В частности, этим делом собиралась побаловаться тройка кирных матросиков с «Кречета»; Грешнев, Шуриленко и Челюст. К тому же и повод тут подвалил, как по заказу.
В округе было уже темно, когда под тусклые лампочки «Волны» поднялась другая великолепная тройка — Юст, Роб и Милка Колокольцева. Она не просто вошла, но, вдохновленная своим новым союзом троих, взлетела, как гриновская героиня, как какая-нибудь Биче Синеэль[73]
из Зурбагана.
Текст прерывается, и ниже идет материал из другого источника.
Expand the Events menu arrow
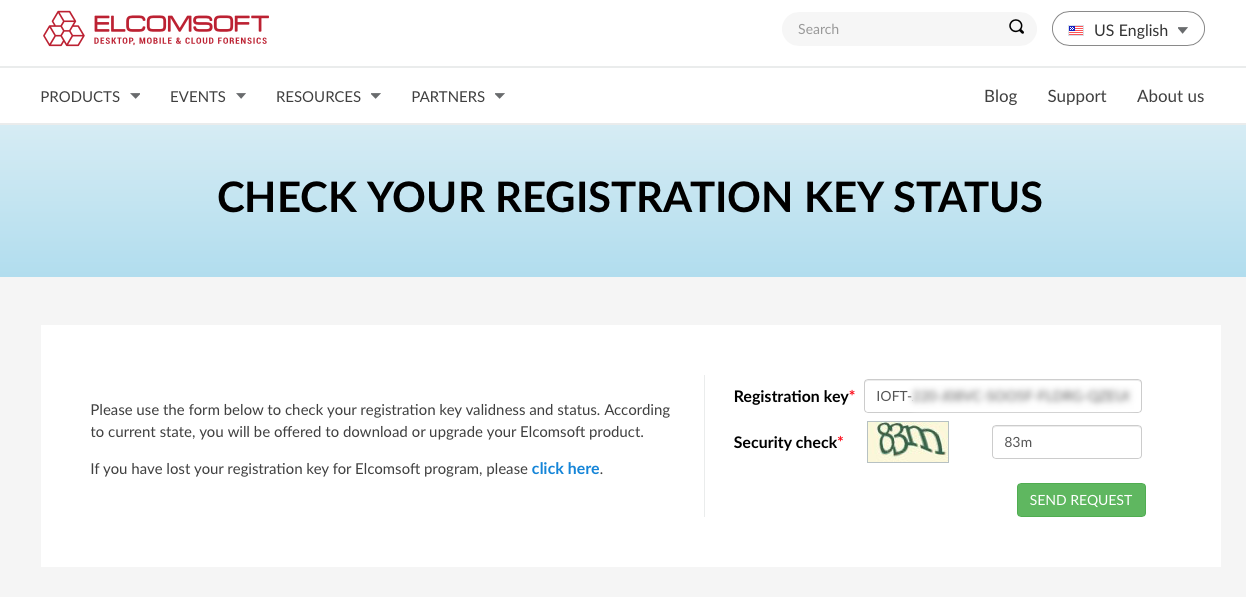The width and height of the screenshot is (1246, 597). tap(241, 96)
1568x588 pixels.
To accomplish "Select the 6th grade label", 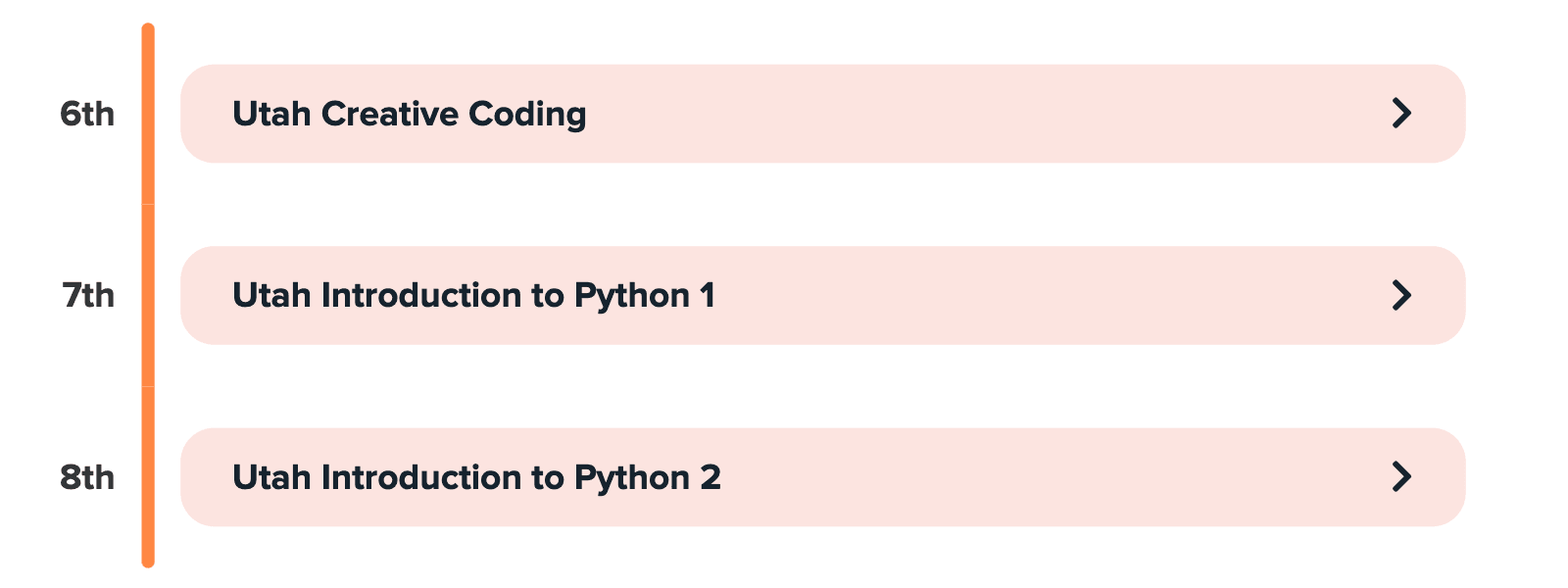I will [87, 114].
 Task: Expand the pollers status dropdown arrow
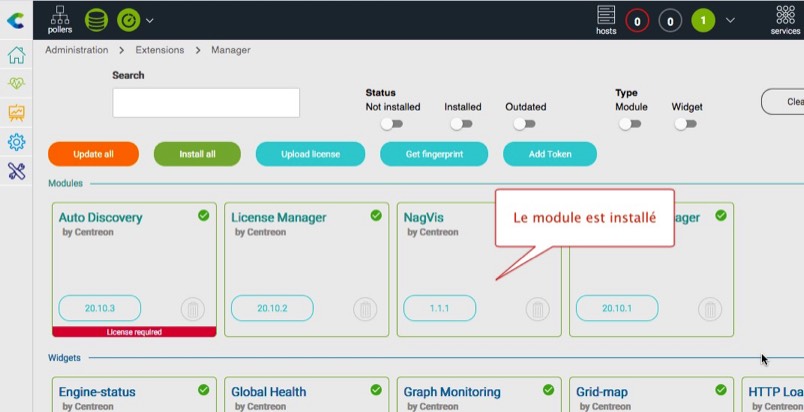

Таким образом она на несколько шагов опередила своих кавалеров, которые были увлечены серьезной беседой; разумеется, о Чехословакии. «Зырь, пацаны! — сказал Шуриленко, отрыгнув баклажаном. — Беглая Миска прям к нам пришла, вот это по делу!»Челюст с ходу начал выкаблучивать в сторону Мисс Карадаг. «Здравствуй, милая моя, я тебя заждался! Ты пришла, меня зажгла, а я не растерялся!» И ручонки свои, хоть небольшие, но мускулистые, стал тянуть по назначению. Разница между высокой красавицей и персонажем шкалы Ломброзо была столь разительной, что могла бы напомнить сцену из какого-нибудь фильма ужаса. Между тем старший матрос Грешнев успел продумать мысль: по сведениям из достоверных источников начальство особенно бесилось из-за бегства этой Миски. Значит так, мы ее где-нибудь тут в кустиках протянем, а потом в ментовку сдадим. Вот и получим благодарность в приказе за такую Чехословакию.
В процессе размышления он зашел с тылу, чтобы отрезать Милке пути к отступлению. Вот в этих тылах он и наткнулся на двух высоких, которые, увидев, что какой-то матрос с длинной правой лапой угрожает их девушке, тут же отбросили его прочь. Не удержавшись на ногах, Грешнев свалился с террасы и покатился под уклон как раз к тем самым кустикам, которые он наметил для наслаждений с пленницей.